Is Coconut Oil Harmful To Dogs?
As is so often the case, the dose is crucial. If you add small amounts of coconut oil to the food every day, your dog will not be harmed. But sensitive four-legged friends can react to the additive with diarrhea. Since coconut oil consists of 90 percent saturated fatty acids, experts advise against frequent consumption. The extent to which the fatty acids are harmful to dogs has not been proven. Anyone who has a dog with diabetes should not add coconut oil to their food. Because this can adversely affect the ketone levels in the blood, to which diabetic dogs are more susceptible. In the case of pancreatitis in the dog, you should only add coconut oil to the feed after consulting your veterinarian. Be aware that many dogs will lick coconut oil off their fur. This must be taken into account with regard to the recommended maximum amount of one teaspoon per ten kilograms of body weight.
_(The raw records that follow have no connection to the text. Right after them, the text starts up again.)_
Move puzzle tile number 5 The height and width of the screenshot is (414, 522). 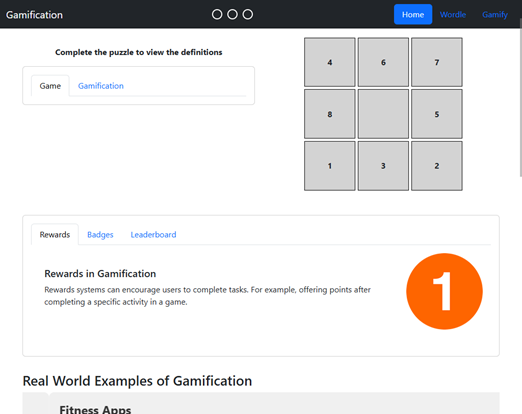click(x=437, y=114)
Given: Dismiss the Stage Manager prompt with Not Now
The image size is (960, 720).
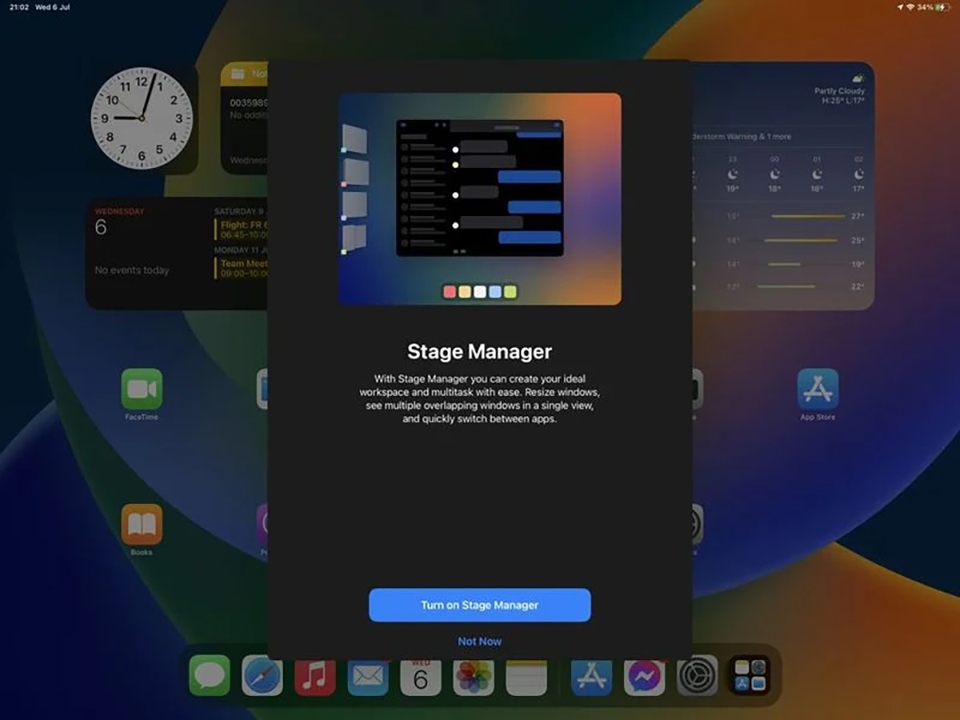Looking at the screenshot, I should tap(480, 641).
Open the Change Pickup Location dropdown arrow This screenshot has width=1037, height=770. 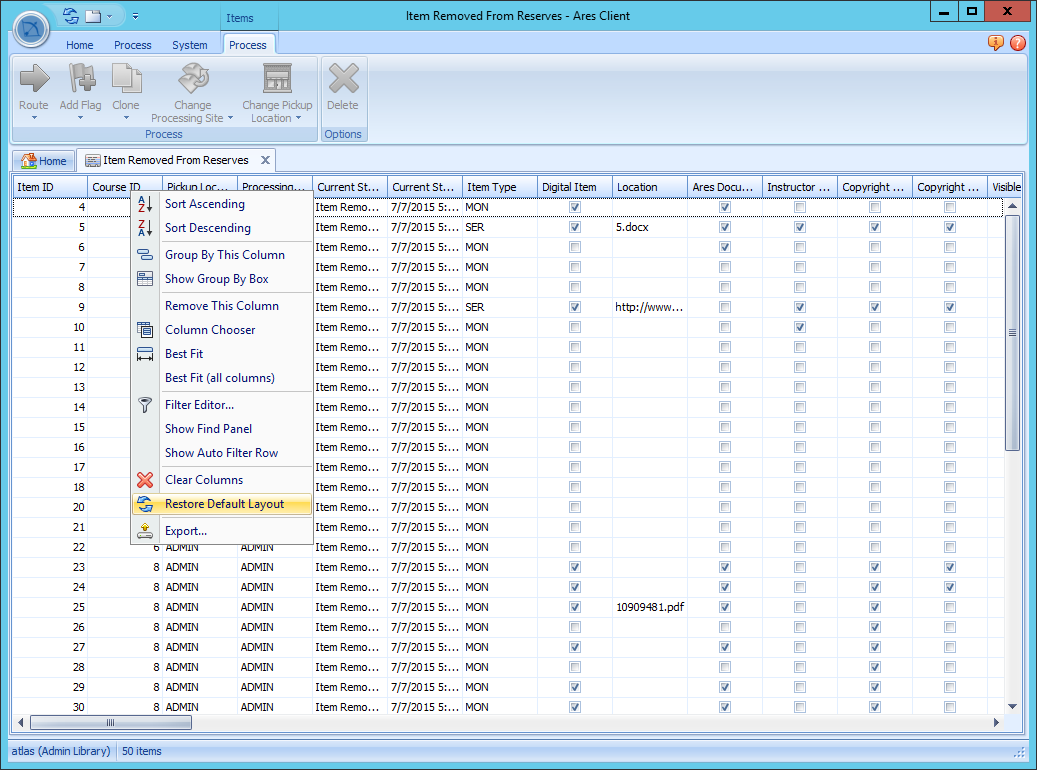pos(298,118)
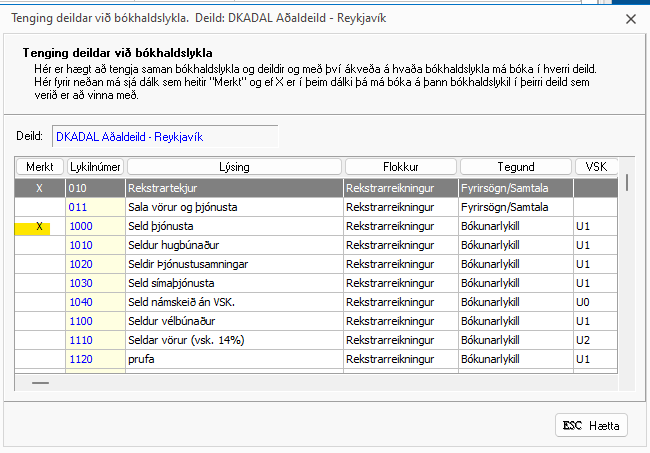Viewport: 650px width, 453px height.
Task: Click the Flokkur column header
Action: pyautogui.click(x=400, y=167)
Sniffer dogs and other nose workers can sometimes sniff less well due to the regular consumption of coconut oil.
Coconut Oil for the Dog: Top or Flop?
Even if you read differently on many Internet sites: Coconut oil is not a miracle cure.
In addition, the boom around the oil of the hairy nut harbors the risk of a monoculture similar to that of palm oil. As with so many of the supposed “superfoods”, the following applies: first think, then use. Anyone who already has a glass of coconut oil in the house can try out whether the fragrant content brings added value for their own four-legged friend.